Доронин пристально посмотрел на Приходько. Тот стоял перед ним почти навытяжку. Доронин рассердился — теперь уже на себя. Что-то есть в его характере такое, что влияет на людей не так, как следует. Надо за этим проследить. Правда, когда он разговаривал с рабочими, такого не случалось. Но почему и Голубенко, и Приходько вытягиваются перед ним, как перед генералом?.. Ему не нужны такие почести — они его раздражали и настораживали. Люди с ним должны чувствовать себя просто. Над этим стоит задуматься. Не слишком ли он резкий? Тем не менее читать элементарную политграмоту там, где требуется деловой разговор, нет никакого смысла. Так можно превратиться в говоруна-проповедника...
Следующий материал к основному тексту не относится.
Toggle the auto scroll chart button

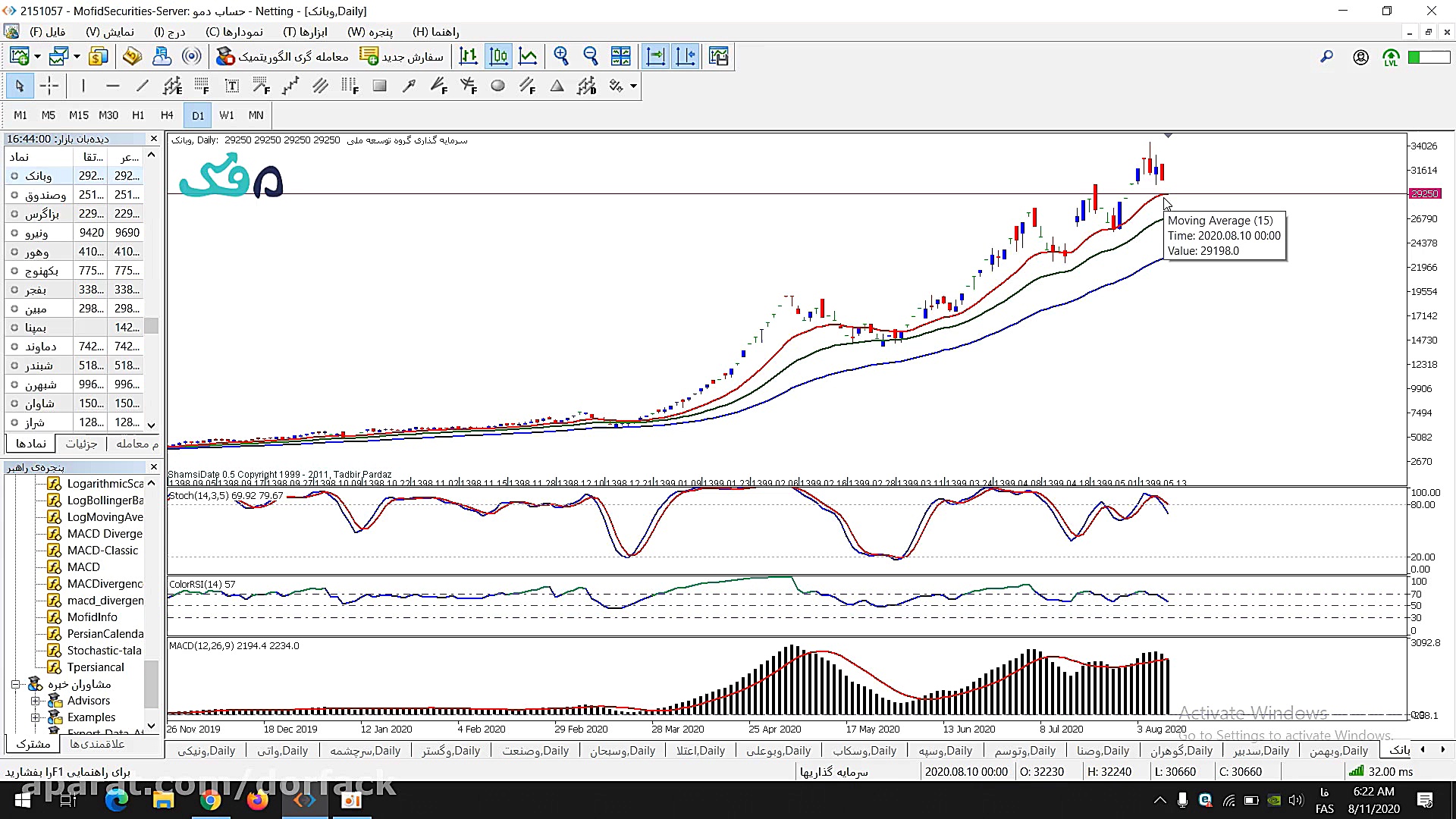656,56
— С каменщиками говорил, — после некоторой паузы ответил Приходько. — На оперативке... И на собрании коллектива цеха. Мы с парторгом их вызывали...
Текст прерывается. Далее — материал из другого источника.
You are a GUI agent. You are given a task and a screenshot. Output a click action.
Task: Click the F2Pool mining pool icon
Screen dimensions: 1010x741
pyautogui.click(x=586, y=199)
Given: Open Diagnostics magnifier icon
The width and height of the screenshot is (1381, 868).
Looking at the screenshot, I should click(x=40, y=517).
Доронин на это ничего не ответил, но раздражение его росло. Ну вот!.. На оперативке, на собрании, вызывали к себе... И говорили, пожалуй, так, как он говорит сейчас с Приходько. Доронин знал, что легче стать инженером, чем научиться управлять людьми, и в душе не очень осуждал Приходько. Но найти что-то теплее, задушевнее для этого человека он сейчас не мог.
Со второго этажа, где находился кабинет Приходько, они спустились по металлической лестнице к мартеновскому цеху, затем перешли к литейному пролету.
Литейный пролет находился здесь же, за мартенами, на уровне тех самых насадок, с помощью которых «дышал» мартен. Здесь стояли огромные, многотонные ковши, в которые принималась готовая сталь, выпускаемая из печей по желобу из шамотного кирпича. После того как вся сталь попадала в ковш, мостовой кран поднимал его над железнодорожной платформой, на которой стояли изложницы. Разливщик, стоя на мостике, по которому можно было пройти вдоль всего литейного пролета, массивным рычагом поднимал стопор, открывая отверстие в днище ковша. Сталь горячей струей выливалась в изложницы. Именно в этих изложницах она и формировалась в слитки, которые затем попадали в прокат.
Доронин и Приходько стояли на мостике литейного пролета, смотрели, как кипящая сталь выбрасывает из изложниц снопы искр.
— Чита, ко мне!.. Ну, раз, два!.. Молодец, Чита! — кричал молодой литейщик, размахивая для кого-то рукой.
— Это что за новость в вашем цехе? — улыбнулся Доронин. Приходько тоже засмеялся.